One of John Wayne's most egregious vehicles, Big Jim McLain (1952) is hard to take seriously. A mediocre police procedural with a right-wing edge, it rivals Red Nightmare as one of Hollywood's most overwrought Red-baiting efforts.

The House Un-American Activities Committee dispatches Agents Jim McLain (John Wayne) and Mal Baxter (James Arness) to unravel a ring of Communist spies operating out of Hawaii. McLain discovers that psychiatrist Dr. Gelster (Gayne Whitman) heads the group, who have infiltrated labor unions, Navy bases and medical institutions, hoping to sabotage Hawaii in the event of war. When Gelster's thugs kill Mal, McLain makes things personal.

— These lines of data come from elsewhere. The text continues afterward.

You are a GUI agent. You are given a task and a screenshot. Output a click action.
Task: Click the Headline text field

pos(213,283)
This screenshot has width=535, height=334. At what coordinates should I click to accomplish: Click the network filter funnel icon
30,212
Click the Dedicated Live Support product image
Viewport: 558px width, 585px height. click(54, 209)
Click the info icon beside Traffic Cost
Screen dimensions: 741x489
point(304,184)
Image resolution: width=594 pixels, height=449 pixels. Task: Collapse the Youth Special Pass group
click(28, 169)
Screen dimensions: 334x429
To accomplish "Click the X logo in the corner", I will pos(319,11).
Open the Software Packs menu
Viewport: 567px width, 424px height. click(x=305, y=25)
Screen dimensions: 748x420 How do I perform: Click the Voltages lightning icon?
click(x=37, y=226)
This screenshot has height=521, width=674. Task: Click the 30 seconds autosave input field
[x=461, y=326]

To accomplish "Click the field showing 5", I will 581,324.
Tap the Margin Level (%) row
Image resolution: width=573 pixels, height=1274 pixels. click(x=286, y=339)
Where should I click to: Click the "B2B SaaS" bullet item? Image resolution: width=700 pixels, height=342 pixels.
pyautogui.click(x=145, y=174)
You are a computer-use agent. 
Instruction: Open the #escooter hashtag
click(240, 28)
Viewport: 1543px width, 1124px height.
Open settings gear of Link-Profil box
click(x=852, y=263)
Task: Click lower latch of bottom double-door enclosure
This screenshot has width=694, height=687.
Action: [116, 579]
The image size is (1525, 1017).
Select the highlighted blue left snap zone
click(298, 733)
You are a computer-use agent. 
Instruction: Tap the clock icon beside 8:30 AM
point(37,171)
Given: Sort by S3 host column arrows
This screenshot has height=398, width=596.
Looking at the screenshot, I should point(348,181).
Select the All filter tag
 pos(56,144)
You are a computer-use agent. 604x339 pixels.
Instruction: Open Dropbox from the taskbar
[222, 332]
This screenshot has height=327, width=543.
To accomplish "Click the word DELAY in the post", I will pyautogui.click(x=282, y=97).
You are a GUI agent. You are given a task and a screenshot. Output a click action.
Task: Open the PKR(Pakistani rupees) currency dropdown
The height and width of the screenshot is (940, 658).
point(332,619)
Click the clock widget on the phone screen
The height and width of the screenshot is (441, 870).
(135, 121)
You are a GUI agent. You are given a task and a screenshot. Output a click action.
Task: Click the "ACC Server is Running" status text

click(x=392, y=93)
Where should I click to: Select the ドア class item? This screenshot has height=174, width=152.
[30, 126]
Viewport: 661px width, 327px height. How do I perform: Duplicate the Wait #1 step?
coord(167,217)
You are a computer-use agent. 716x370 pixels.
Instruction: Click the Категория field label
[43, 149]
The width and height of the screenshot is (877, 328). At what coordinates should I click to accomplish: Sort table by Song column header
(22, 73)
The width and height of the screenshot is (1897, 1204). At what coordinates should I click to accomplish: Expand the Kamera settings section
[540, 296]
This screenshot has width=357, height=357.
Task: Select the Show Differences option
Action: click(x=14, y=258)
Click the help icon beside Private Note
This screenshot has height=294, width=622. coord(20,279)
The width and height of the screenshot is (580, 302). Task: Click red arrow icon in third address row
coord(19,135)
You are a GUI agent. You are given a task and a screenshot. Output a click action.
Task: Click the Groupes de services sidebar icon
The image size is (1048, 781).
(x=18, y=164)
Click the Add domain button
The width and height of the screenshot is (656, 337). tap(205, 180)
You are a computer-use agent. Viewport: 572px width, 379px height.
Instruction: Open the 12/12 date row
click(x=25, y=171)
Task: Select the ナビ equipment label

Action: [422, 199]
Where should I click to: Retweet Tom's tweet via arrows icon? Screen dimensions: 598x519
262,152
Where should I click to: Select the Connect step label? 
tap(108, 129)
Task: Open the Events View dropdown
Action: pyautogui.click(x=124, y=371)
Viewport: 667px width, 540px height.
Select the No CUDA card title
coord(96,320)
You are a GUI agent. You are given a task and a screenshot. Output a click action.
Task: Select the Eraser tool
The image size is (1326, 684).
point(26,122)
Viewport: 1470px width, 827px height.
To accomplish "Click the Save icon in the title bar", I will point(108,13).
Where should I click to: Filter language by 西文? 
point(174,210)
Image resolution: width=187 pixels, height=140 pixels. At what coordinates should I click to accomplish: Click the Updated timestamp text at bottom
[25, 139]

Made at the height of McCarthyism and the Korean War, Big Jim McLain bluntly embraces right-wing paranoia. The movie is racially tolerant, with respectful portrayals of Hawaiians good and bad, but finds other ways to promote bellicose conservatism. Many of the loathsome Commies are simpering eggheads, but the worst is a self-proclaimed "country club" type, a well-heeled thug who gets Wayne's goat by comparing him to a nigger. These "intellectual" Bolshies are none-too-bright, discussing their nefarious plans in excrutiating detail for the benefit of the authorities. Of course, the Red weasels escape prosecution by hiding behind the Fifth Amendment. Just like those Commies to abuse our Constitution!

It's hard to ignore its ideology, but Big Jim McLain isn't much even as a straight thriller. The film garners bad laughs through McLain's pompous narration: "Frankly, I'm scared of leprosy!" he proclaims as he follows a lead to a leper colony. Director Edward Ludwig shoots some beautiful Hawaiian locations, but the plot is by-the-numbers, there's not enough action for most Wayne fans, and the Duke's romance with a pretty secretary (Nancy Olson) is underdeveloped. The film primarily exists to promote its fossilized Cold War politics, not to entertain.

John Wayne is in two-fisted hero mode, kicking Commie butt, romancing the pretty Nancy Olson (Sunset Blvd.) and upholding the American Way in inimitable fashion. Duke protege James Arness (Them!) plays his ill-fated sidekick. Veda Ann Borg's fiesty blonde informant steals her scenes, but the villains are a boring collection of stereotypes.

Big Jim McLain is a ridiculous curio, and one of John Wayne's worst pre-1970s films. Unless you still think Red-baiting is a swell idea, you're not likely to enjoy it.